Goldman’s film takes place behind the backdrop of music only, and so relies on the movements, moments, and gestures between the film’s protagonists and strangers. The images — many moving, but some static — capture New York scenes of the 1960s that are “indelible and hauntingly moving. They range from pickups at art museums or Greenwich Village coffee houses to pre-Stonewall gay encounters,” according to MoMA film Curator Charles Silver

Now that’s a great happy hour deal!

“Echoes of Silence,” was awarded the Special Director‘s Prize at the Pesaro, Italy, film festival in 1966, which is especially significant because the film was banned in both France and Italy, presumably for its sexual content. It also played to critical acclaim at leading film festivals, including New York, Venice, Cannes, and London. It was called by critic Henri Chapier “the most poignant film ever made about the profound despair of the young.” Film critic H.L. Linder wrote: “We are in the presence of a filmmaker who makes films that are without precedent today.” 

Peter Goldman is the most exciting new filmmaker in recent years. Echoes of Silence, his first film, is a stunning piece of work.

Susan Sontag
People-watching on a West Village subway platform — a timeless story

I really enjoyed reading Roger Ebert’s three-star 1967 review of the film, which you can read below, followed by the film itself. Enjoy! 

“Echoes of Silence” is hardly a movie at all, in the way we ordinarily use the word, and yet it is a sincere and rather effective film. Its flaws are honest ones, made for the right reasons, and there is not a false moment in it.

Like much of the other work coming out of Jonas Mekas’ Filmmaker’s Cooperative, it has a structure but no plot, and this is particularly infuriating to a generation raised on mass-produced potboilers. The evening I saw it, several couples walked out.
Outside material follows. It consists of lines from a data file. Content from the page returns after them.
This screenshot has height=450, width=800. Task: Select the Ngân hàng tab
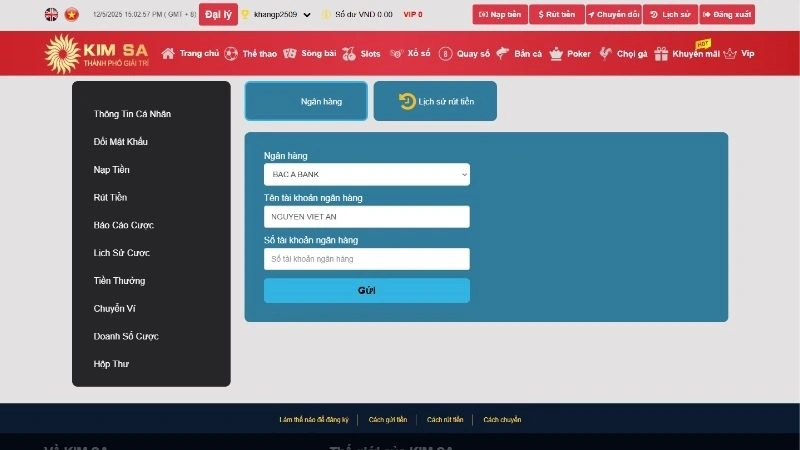coord(306,101)
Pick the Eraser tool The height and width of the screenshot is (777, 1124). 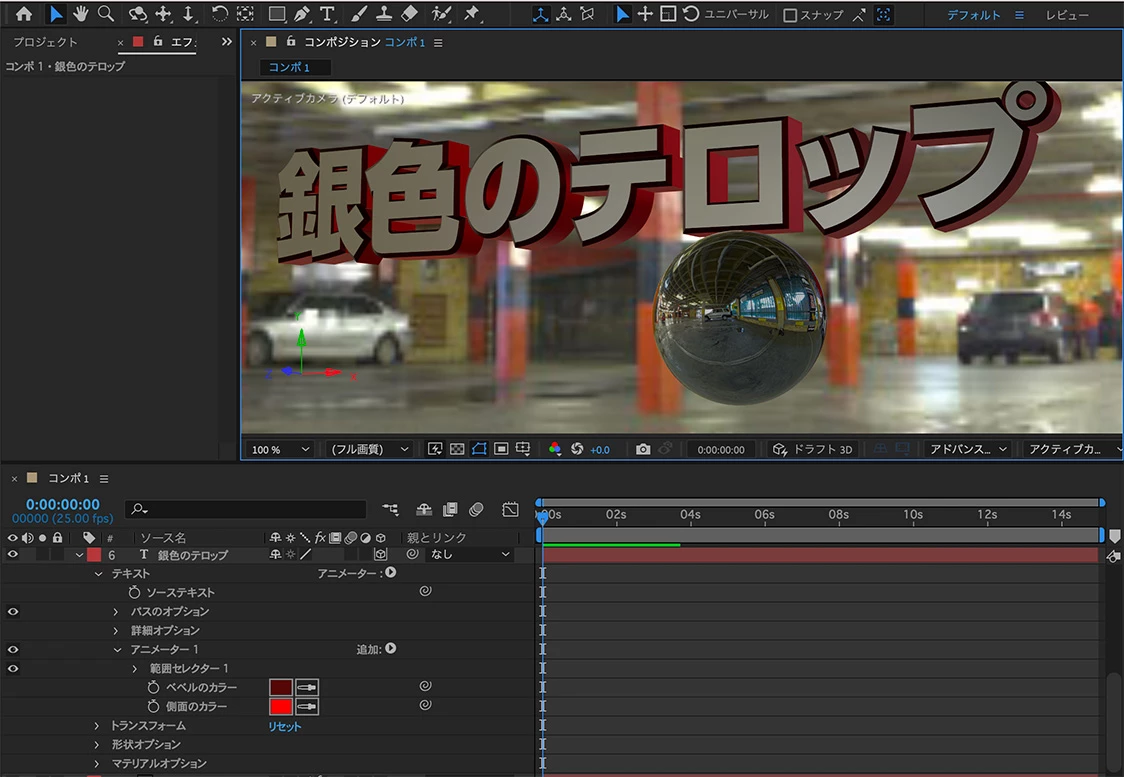point(408,14)
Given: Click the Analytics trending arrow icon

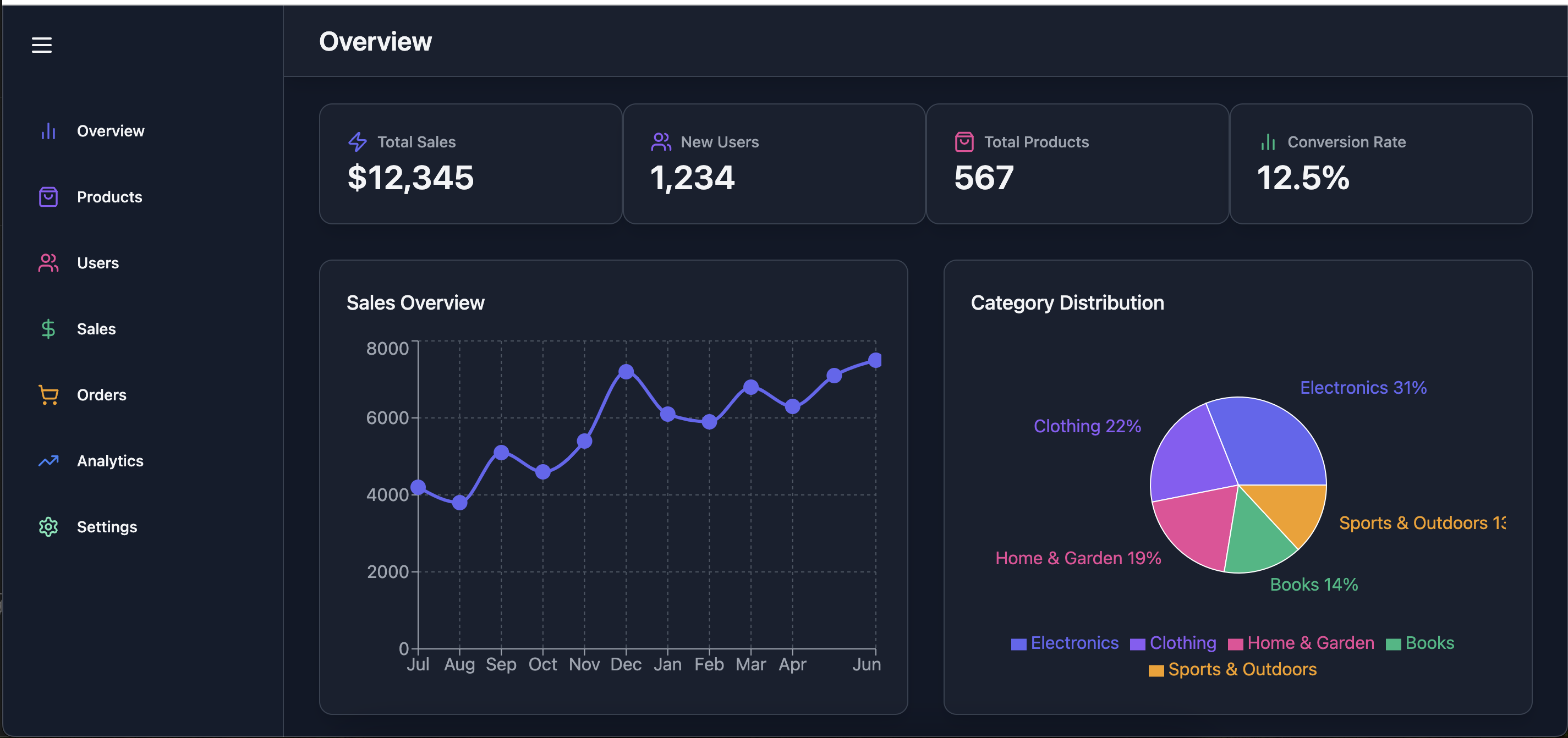Looking at the screenshot, I should click(x=48, y=461).
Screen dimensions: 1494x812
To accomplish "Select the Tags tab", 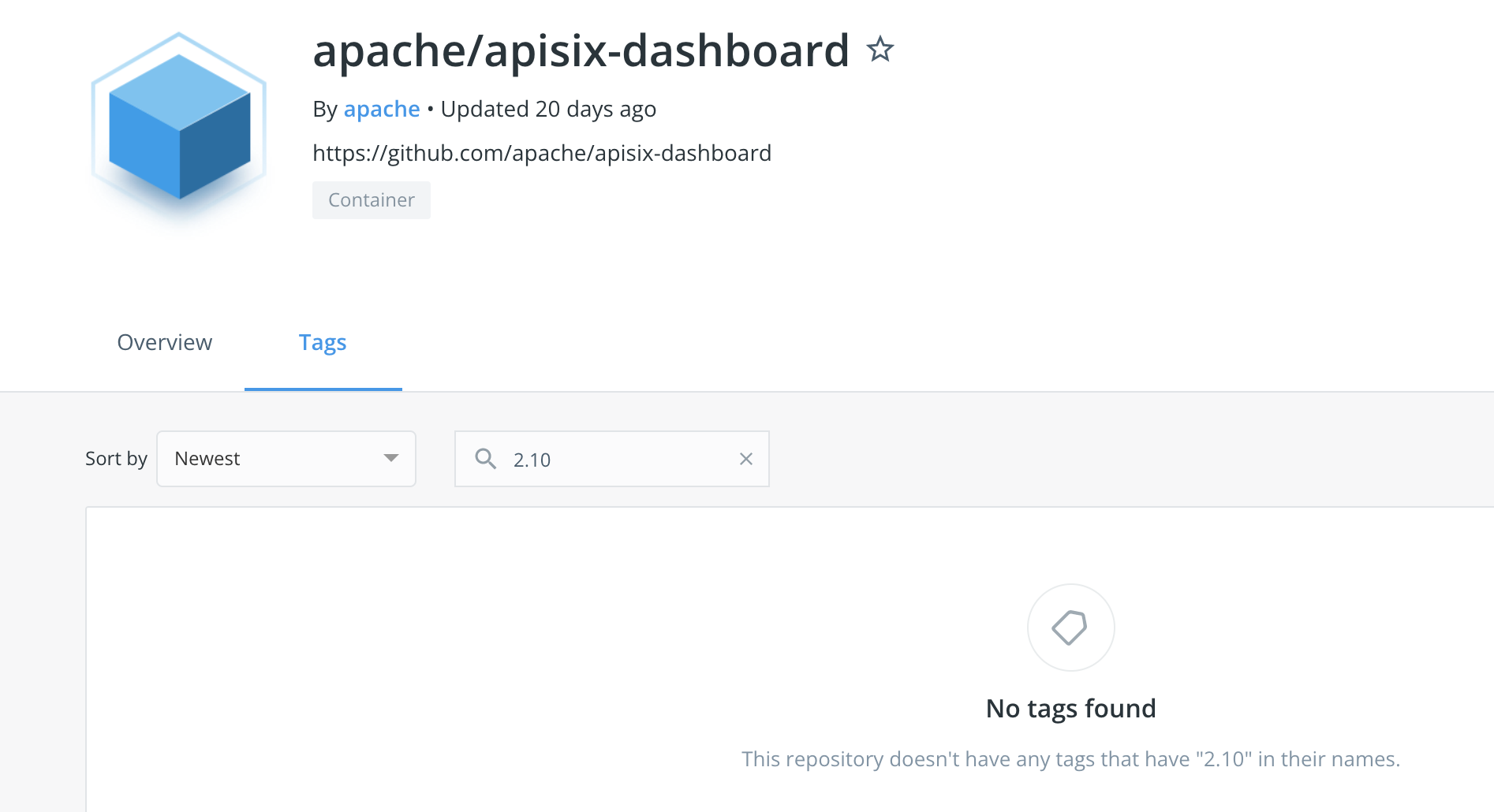I will coord(323,342).

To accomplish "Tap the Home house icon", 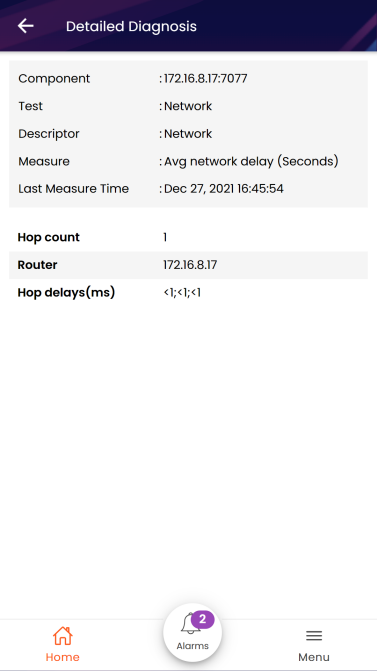I will click(62, 636).
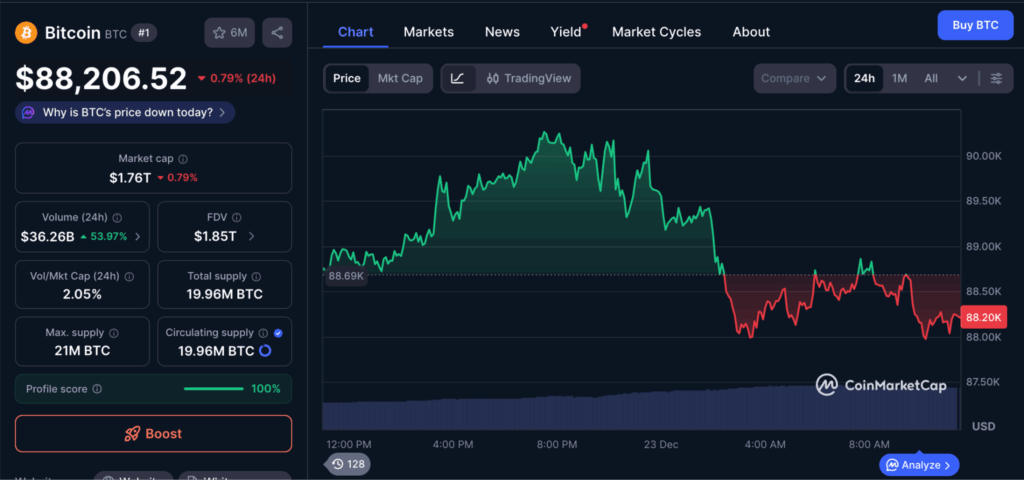Select the line chart icon
1024x480 pixels.
[x=457, y=78]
Serves them right for believing those ads about “life and love in our mod world.” Peter Emanuel Goldman’s characters live as far away as possible from the “mod world,” probably through choice. The landscape they inhabit in this film is bounded by those two very different streets of garish despair, Macdougal St. in Greenwich Village and 42nd St. in Times Square.

What they seem to do, most of the time, is cruise around looking for someone to fall in love with. This is what most young people do, in one way or another, but Goldman’s characters do it with a helpless and naive intensity. They are almost always unsuccessful of course.

The film consists of a dozen or so short episodes from the lives of several young men and women, beatniks or hippies or whatever you want to call them who live in the Village. It is without dialog, but the classical, blues, and folk music on the soundtrack has been chosen with care and usually underlines the mood.

…In another episode two young women come into a Village bar, order beer, smoke cigarettes, listen to bluegrass music and then leave. That’s all. Nothing “happens,” but in some undefinable way a feeling is created.